EXERCISE BRIEF
In the listing below, locate the line that contains "About us (467, 127)" and the line that contains "[Whatsapp] (249, 939)". Restate word for word those two lines and every line between them, and nothing else.
-- RECORDS FOR PROCESSING follows --
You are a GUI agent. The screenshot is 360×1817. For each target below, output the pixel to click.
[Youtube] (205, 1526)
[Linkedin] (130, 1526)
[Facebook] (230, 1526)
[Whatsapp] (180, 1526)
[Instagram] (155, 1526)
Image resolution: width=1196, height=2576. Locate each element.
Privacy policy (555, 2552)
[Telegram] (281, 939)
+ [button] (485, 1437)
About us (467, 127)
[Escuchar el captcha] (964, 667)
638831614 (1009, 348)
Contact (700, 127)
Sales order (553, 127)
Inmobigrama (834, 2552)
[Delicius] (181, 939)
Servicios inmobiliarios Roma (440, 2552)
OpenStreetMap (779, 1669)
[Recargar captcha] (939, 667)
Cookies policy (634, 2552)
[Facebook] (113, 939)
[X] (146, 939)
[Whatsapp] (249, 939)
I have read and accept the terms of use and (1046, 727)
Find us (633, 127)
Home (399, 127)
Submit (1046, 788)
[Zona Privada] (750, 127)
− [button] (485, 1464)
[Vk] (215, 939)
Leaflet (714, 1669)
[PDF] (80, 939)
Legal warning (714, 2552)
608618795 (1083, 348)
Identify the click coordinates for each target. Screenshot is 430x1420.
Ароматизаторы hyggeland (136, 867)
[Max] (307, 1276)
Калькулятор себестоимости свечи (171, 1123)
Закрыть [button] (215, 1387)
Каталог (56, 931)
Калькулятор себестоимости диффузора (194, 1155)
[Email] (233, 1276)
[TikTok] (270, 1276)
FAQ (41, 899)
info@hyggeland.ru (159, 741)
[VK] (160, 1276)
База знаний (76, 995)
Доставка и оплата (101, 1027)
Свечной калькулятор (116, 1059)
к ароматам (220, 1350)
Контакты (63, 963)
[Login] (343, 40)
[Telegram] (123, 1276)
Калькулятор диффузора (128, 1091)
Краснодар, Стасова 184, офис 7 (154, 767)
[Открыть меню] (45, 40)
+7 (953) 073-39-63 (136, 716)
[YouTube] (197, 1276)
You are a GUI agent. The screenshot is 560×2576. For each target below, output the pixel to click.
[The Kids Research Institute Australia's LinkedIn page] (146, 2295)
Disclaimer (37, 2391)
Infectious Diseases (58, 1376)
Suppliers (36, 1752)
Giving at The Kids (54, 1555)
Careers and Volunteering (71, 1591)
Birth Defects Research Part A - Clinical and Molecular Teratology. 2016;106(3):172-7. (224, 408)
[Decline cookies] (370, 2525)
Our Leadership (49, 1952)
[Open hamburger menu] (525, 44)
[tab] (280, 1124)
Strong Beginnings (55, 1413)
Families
-- RECORDS FOR PROCESSING concluded --
ANSWER AREA
About us (467, 127)
[Escuchar el captcha] (964, 667)
638831614 (1009, 348)
Contact (700, 127)
Sales order (553, 127)
Inmobigrama (834, 2552)
[Delicius] (181, 939)
Servicios inmobiliarios Roma (440, 2552)
OpenStreetMap (779, 1669)
[Recargar captcha] (939, 667)
Cookies policy (634, 2552)
[Facebook] (113, 939)
[X] (146, 939)
[Whatsapp] (249, 939)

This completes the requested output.